May 2024 Jazz Record Reviews

Rufus Reid and Caelan Cardello: Rufus Reid Presents Caelan Cardello
Liam Records ARF-1 (180gm LP). 2023. Michael Fremer, Robin Wyatt, exec. prods.; Duke Markos, eng.
Performance ***½
Sonics *****

The jazz piano world is filled with contenders these days, and Caelan Cardello is a name to watch.

This relaxed set, a duo with veteran bassist Rufus Reid, was impeccably recorded at 24/96 resolution at the small venue inside New York City's Klavierhaus, a piano restoration specialist business. The recording is unadulterated; according to the liner notes, engineer Markos only did "a bit of EQ and image placement tweaks" to the original digital files, with input from the great Joe Harley, who ably helms Blue Note's Tone Poet series. The lacquers were cut by Matthew Lutthans at The Mastering Lab, and the LPs were pressed at QRP.
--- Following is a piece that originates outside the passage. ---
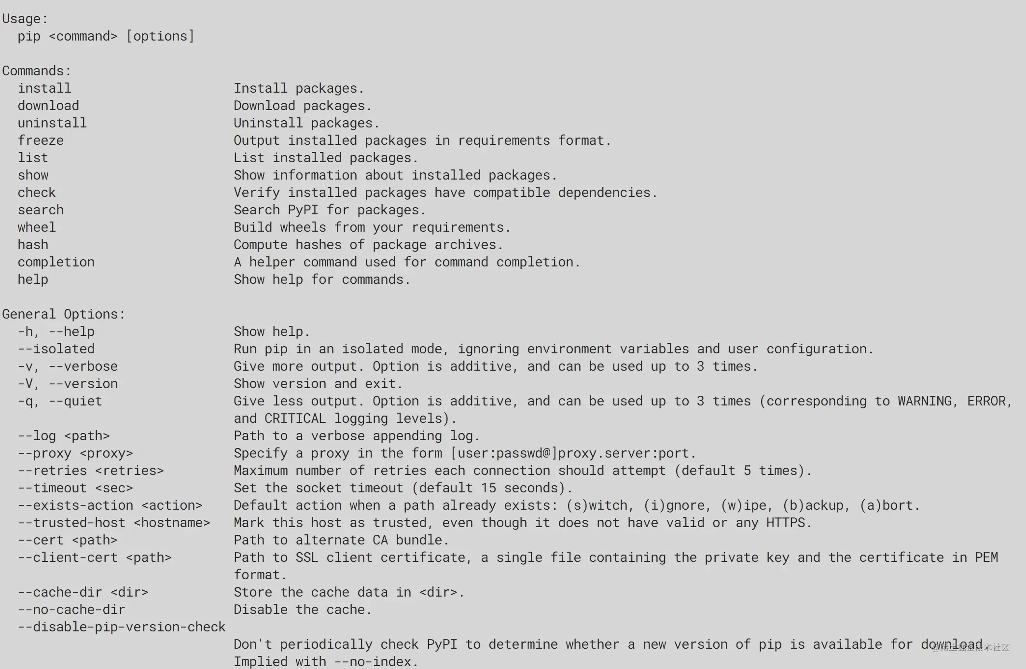Click the 'General Options:' heading
This screenshot has width=1026, height=669.
(x=64, y=315)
The recording has a vital presence and a warm, appealing sound thanks in part to the now-retired Bob Ludwig, who chose this as one of his final projects to master for vinyl.
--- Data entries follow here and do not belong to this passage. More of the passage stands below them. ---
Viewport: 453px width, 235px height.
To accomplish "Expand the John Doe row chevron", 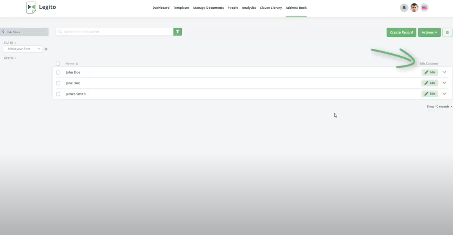I will [444, 72].
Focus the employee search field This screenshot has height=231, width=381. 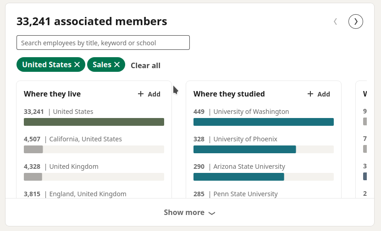[103, 43]
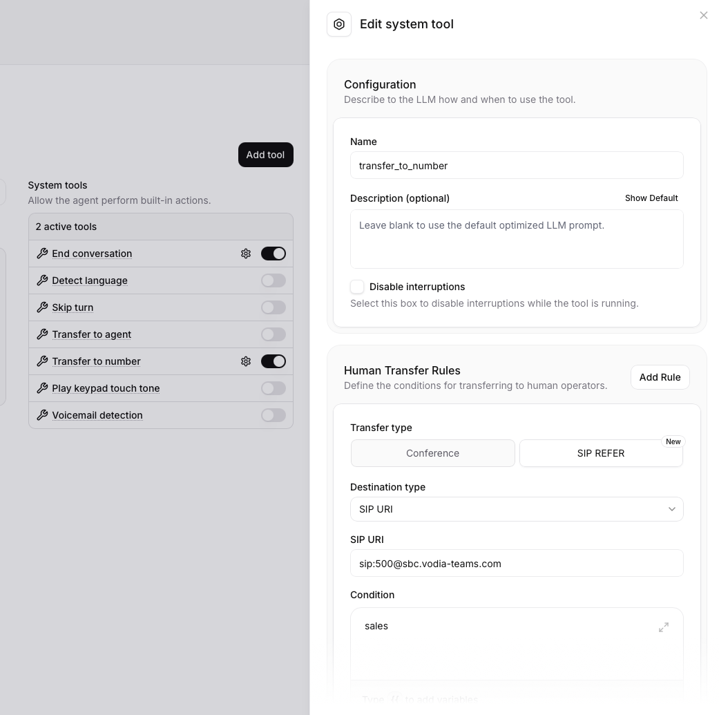
Task: Disable the End conversation toggle
Action: [x=274, y=254]
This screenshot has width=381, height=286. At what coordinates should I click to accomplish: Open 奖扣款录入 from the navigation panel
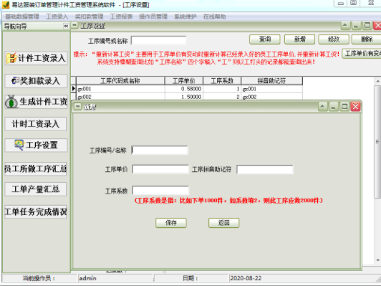tap(36, 81)
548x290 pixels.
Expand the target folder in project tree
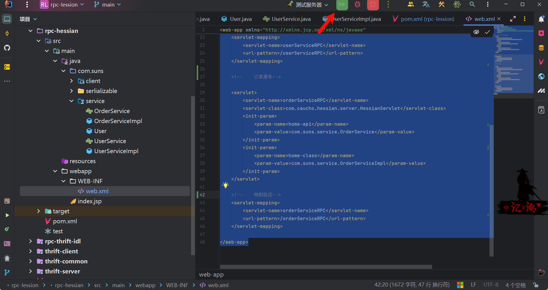click(39, 211)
Reid is steady throughout, leaving lots of room for Cardello. As a player, Cardello is still young, yet to fully form. He is at his best here in a version of Cedar Walton's "Bolivia," where an upbeat Brazilian rhythm spurs him to scamper across the keys, at one point dropping in a quote from "The Girl From Ipanema." Also lively is a reading of Benny Golson's "Stablemates."

So far, Cardello is a pleasant, nostalgic pianist well-versed in jazz history. His choices could be more imaginative. His ideas do not explore much new ground. But then he is just starting out. The complexity will come.
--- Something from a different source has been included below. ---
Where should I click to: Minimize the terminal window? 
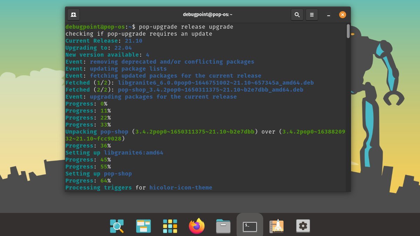coord(328,15)
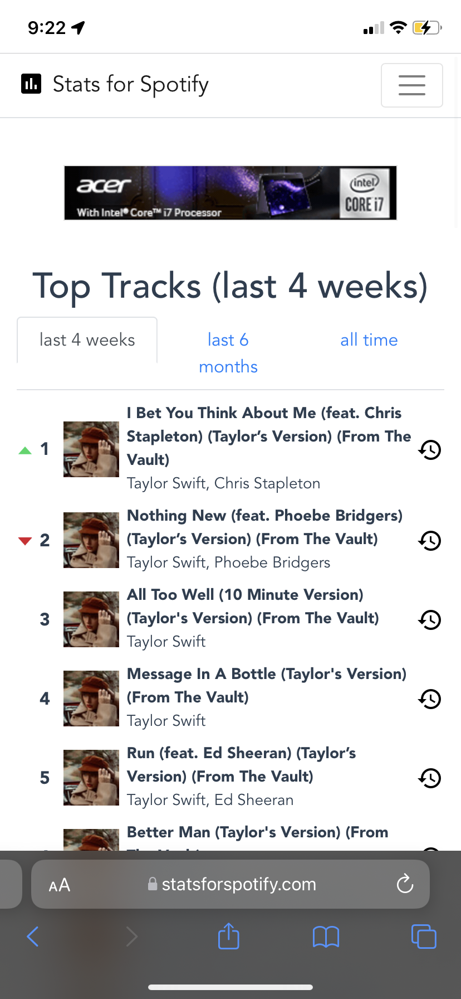Open history for I Bet You Think About Me

click(x=429, y=449)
One obvious drawback to this session, for me at least, is the lack of a drummer, the presence of which would have changed the dynamic. Tempos are much the same throughout. Reid is not a driver here; he stays in the background, allowing the pacing to linger.

A promising start to be sure, this beautiful-sounding set hints at an intriguing future for a talented player.—Robert Baird

Julie Kelly: Freedom Jazz Dance
Kelly, vocals; Josh Nelson, piano, keyboard; Larry Koonse, guitar; five others
Laurelwood LW3088 (auditioned as CD). 2024. Josh Nelson, Barbara Brighton, prods.; Talley Sherwood, Harriet Tam, engs.
Performance ****
Sonics ****½

Talented jazz singers are never in short supply. The trick is to find one who moves you. Currently, two of the most acclaimed, Jazzmeia Horn and Samara Joy, possess extraordinary vocal instruments, but they sometimes seem more interested in displaying their chops than telling a story, much less breaking your heart.

Julie Kelly is none of the above. She is not new. She began performing in public in the 1970s. She is insufficiently acclaimed. She does not have a set of pipes that can blow the windows out of auditoriums. But she has the kind of voice you want to spend time with. It projects qualities that are in short supply, like personality and integrity.

You could enjoy such a voice singing any good song, but Kelly finds songs that sound meant for her. Sting's "Practical Arrangement" is a dry-eyed, unsentimental love song. "Sunday in New York," by Peter Nero and Carroll Coates, is one of the most joyful of the world's countless New York songs. Kelly's rejection of sentimentality makes her credible on the subject of joy.

Where Kelly truly shines is on relatively familiar material like Gordon Lightfoot's "Early Morning Rain." When you hear it interpreted by her lived-in, streetwise voice, you feel you finally understand the tune. Her mashup of Willie Nelson's "Funny How Time Slips Away" and Bill Withers's "Hello Like Before" deepens both by making them one story. The songs by Lightfoot and Nelson and Withers demonstrate that Kelly is an artist with range: She can portray joy, but she can also render complex feelings like sadness tempered by irony and resignation.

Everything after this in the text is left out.